■ What is expected:
Please restate word for word, and with nothing added, the lines that run from the one holding "The height and width of the screenshot is (1455, 743)." to the end of the entries below.

---*---

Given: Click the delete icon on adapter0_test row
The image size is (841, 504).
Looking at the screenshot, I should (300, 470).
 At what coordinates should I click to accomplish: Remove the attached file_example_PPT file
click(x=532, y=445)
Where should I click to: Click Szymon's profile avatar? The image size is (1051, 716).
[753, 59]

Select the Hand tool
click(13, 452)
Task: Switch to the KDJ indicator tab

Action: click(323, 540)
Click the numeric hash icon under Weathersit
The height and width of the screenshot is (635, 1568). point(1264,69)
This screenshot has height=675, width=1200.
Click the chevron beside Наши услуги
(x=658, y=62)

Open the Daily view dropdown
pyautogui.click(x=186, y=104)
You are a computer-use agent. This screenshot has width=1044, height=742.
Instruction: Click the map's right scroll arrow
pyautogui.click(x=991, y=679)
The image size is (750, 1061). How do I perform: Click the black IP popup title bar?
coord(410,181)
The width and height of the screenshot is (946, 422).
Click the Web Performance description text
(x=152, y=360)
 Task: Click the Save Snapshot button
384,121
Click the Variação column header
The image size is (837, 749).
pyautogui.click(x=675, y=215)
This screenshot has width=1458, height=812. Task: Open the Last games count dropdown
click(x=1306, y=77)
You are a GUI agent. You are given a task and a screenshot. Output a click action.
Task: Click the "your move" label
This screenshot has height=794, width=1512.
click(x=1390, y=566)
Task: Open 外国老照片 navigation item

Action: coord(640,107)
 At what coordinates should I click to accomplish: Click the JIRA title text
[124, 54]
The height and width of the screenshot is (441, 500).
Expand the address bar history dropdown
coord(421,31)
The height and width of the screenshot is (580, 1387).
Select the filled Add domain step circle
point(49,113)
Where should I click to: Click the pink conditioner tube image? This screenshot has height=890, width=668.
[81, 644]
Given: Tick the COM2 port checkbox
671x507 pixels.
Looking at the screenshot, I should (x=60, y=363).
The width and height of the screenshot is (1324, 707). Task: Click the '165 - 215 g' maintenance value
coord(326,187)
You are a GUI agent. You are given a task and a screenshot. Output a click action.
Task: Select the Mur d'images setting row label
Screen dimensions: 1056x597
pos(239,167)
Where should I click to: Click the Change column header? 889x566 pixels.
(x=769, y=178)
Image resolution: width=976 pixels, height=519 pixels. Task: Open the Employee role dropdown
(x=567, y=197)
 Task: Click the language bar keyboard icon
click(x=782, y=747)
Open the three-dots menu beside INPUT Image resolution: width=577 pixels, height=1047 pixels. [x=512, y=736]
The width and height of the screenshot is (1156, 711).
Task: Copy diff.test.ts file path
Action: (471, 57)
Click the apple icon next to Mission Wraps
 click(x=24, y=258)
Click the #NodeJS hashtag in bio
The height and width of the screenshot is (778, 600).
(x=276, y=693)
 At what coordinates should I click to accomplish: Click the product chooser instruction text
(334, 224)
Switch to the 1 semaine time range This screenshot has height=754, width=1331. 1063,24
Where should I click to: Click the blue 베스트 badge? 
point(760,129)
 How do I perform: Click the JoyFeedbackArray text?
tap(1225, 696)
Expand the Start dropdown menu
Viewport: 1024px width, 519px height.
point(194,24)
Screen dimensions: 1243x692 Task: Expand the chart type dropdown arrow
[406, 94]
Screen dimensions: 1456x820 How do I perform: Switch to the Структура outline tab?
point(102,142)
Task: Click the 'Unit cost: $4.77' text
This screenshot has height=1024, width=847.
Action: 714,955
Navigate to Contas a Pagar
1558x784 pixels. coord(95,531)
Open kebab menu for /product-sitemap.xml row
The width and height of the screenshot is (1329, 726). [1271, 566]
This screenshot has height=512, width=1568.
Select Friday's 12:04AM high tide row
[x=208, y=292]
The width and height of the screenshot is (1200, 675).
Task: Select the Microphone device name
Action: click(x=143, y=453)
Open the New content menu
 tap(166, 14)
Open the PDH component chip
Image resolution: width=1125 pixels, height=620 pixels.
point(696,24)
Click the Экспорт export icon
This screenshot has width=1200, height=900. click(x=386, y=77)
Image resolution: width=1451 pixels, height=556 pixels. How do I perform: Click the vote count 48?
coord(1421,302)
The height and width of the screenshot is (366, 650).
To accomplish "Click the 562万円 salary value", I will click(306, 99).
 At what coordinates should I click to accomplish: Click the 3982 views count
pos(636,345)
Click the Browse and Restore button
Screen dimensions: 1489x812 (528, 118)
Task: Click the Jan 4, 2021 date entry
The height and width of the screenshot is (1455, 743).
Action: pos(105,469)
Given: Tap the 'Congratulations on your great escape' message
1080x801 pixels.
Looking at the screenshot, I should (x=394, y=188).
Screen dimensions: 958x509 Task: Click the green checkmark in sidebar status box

---*---

■ Solution to this problem:
The height and width of the screenshot is (1455, 743).
Action: pos(105,469)
Given: Tap the 'Congratulations on your great escape' message
1080x801 pixels.
Looking at the screenshot, I should (x=394, y=188).
Screen dimensions: 958x509 Task: Click the green checkmark in sidebar status box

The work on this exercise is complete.